*Written task*
Reproduce the following lines exactly as they appear, covering only the stretch from the start of the lines through the line containing "Action: (x=370, y=166)".

*Provided data*

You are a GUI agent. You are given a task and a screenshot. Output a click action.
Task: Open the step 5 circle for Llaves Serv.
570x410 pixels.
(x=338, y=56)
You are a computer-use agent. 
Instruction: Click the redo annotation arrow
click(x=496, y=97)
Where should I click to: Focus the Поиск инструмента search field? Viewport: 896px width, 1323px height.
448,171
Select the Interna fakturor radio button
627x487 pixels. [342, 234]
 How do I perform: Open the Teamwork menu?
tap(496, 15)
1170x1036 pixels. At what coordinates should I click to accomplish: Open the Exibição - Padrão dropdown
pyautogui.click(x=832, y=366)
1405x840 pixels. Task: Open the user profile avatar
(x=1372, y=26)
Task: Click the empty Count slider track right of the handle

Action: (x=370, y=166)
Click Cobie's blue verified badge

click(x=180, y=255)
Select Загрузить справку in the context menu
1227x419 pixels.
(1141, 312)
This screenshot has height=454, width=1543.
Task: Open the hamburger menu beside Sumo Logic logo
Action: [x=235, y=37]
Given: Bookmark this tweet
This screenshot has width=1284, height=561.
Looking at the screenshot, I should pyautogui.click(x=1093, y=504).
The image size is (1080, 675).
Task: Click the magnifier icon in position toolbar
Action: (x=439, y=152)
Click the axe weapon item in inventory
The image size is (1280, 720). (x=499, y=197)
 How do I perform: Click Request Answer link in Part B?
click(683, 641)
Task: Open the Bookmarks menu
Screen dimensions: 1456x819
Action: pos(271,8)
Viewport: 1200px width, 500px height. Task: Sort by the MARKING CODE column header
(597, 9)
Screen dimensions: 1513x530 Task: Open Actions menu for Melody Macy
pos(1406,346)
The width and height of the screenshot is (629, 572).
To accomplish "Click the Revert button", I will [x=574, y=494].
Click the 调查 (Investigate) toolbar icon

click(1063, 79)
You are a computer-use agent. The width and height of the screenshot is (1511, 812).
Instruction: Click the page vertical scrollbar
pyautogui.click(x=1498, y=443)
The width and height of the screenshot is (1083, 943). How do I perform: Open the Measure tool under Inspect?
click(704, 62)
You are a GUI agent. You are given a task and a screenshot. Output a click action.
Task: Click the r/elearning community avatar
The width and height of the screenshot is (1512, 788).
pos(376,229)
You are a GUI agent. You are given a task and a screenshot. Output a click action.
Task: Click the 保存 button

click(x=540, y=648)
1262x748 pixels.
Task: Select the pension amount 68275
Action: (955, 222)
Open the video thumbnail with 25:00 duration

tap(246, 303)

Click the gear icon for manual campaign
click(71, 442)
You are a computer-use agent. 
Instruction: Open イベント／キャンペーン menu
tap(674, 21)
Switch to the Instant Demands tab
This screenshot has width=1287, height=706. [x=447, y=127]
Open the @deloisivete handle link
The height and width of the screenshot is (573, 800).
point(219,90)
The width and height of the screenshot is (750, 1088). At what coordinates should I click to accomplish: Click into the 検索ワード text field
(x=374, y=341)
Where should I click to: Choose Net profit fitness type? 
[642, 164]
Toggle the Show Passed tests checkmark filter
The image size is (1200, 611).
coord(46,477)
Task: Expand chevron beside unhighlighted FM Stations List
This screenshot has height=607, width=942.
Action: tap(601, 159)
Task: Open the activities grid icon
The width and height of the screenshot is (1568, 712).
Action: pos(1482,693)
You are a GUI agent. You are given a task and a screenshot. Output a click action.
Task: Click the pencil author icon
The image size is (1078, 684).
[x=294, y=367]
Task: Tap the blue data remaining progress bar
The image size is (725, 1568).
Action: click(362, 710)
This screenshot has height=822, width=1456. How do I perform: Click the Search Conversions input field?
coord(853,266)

*Exercise response*
You are a GUI agent. You are given a task and a screenshot. Output a click action.
Task: Open the step 5 circle for Llaves Serv.
570x410 pixels.
(x=338, y=56)
You are a computer-use agent. 
Instruction: Click the redo annotation arrow
click(x=496, y=97)
Where should I click to: Focus the Поиск инструмента search field? Viewport: 896px width, 1323px height.
448,171
Select the Interna fakturor radio button
627x487 pixels. [342, 234]
 How do I perform: Open the Teamwork menu?
tap(496, 15)
1170x1036 pixels. At what coordinates should I click to accomplish: Open the Exibição - Padrão dropdown
pyautogui.click(x=832, y=366)
1405x840 pixels. Task: Open the user profile avatar
(x=1372, y=26)
Task: Click the empty Count slider track right of the handle

Action: (x=370, y=166)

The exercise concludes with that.